Dalam arahannya, Gubernur Helmi Hasan menyampaikan apresiasi atas kinerja jajarannya sepanjang tahun 2025. Ia menilai realisasi program, baik yang bersumber dari APBD maupun dana pusat, telah berjalan sesuai progres yang diharapkan.
Meski demikian, Gubernur memberikan catatan khusus pada aspek Sumber Daya Manusia (SDM). Menurutnya, peningkatan kualitas SDM aparatur masih memerlukan penyempurnaan secara bertahap demi pelayanan publik yang lebih optimal.
Menyambut tahun anggaran 2026, Pemerintah Provinsi Bengkulu berkomitmen menjalankan instruksi Kementerian Dalam Negeri mengenai efisiensi anggaran.

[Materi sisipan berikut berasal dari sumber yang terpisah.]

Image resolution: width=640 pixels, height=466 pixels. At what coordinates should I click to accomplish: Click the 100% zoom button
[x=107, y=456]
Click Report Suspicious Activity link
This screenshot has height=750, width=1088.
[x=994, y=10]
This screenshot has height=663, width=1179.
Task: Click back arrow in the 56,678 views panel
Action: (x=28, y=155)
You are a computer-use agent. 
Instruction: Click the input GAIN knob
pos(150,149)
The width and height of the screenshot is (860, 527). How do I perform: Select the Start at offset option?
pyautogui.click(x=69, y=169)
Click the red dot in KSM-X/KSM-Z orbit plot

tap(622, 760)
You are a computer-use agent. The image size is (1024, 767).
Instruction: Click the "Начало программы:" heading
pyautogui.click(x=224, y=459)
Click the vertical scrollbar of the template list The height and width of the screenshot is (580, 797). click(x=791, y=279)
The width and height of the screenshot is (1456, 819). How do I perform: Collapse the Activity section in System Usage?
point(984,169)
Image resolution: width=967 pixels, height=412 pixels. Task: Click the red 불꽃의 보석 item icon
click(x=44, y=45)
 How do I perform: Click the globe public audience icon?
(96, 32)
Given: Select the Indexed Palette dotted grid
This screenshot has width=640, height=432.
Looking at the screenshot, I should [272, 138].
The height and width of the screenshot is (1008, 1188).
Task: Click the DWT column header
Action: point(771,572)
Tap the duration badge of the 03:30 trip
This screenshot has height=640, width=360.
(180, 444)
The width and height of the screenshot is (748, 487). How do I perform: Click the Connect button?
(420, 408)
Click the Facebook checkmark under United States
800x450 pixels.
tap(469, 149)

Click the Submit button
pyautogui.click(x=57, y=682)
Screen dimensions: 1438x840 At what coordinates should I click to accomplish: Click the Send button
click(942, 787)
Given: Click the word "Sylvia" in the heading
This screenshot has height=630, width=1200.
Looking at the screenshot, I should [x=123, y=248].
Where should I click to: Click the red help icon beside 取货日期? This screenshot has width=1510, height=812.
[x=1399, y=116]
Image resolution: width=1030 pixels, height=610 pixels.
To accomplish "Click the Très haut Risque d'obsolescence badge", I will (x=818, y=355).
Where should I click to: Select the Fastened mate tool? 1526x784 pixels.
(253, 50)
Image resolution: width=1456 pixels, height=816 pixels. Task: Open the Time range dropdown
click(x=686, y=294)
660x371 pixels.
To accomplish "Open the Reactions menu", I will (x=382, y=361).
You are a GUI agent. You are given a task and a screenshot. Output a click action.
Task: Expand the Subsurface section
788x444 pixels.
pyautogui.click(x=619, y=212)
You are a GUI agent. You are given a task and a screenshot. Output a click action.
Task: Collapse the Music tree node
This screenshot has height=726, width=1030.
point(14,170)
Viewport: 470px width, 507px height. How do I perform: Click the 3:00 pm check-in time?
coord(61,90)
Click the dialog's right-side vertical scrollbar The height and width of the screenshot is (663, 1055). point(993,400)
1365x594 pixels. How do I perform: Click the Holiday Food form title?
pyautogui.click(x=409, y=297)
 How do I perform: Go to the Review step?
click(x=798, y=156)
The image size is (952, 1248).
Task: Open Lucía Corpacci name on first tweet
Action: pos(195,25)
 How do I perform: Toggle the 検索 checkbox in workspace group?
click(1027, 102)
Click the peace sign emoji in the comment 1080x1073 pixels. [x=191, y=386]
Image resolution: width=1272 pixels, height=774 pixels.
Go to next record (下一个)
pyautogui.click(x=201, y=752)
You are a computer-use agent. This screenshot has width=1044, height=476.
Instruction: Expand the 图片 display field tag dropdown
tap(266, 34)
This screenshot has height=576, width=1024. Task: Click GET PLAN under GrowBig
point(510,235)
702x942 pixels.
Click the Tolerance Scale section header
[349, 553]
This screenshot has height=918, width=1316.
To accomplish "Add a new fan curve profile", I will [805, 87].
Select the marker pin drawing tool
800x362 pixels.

Langkah-langkah yang akan diambil antara lain:
- Audit Program: Melakukan penyisiran terhadap program-program yang sudah disepakati namun dinilai tidak bersentuhan langsung dengan kebutuhan dasar masyarakat.
- Realokasi Anggaran: Mengalihkan hasil efisiensi tersebut ke sektor-sektor prioritas yang menjadi kebutuhan utama rakyat.
- Sektor Prioritas: Fokus utama pembangunan tahun 2026 akan diarahkan sepenuhnya pada penguatan infrastruktur, kesehatan, dan pendidikan.
“Anggaran yang tidak langsung dirasakan rakyat akan kita pangkas dan dialihkan untuk hal-hal yang lebih mendesak, seperti perbaikan jalan, layanan kesehatan, dan fasilitas pendidikan,” tegas Helmi Hasan.
Melalui evaluasi ini, Pemprov Bengkulu berharap postur anggaran tahun 2026 dapat bekerja lebih efektif dan memberikan dampak nyata bagi kesejahteraan masyarakat di seluruh wilayah Provinsi Bengkulu.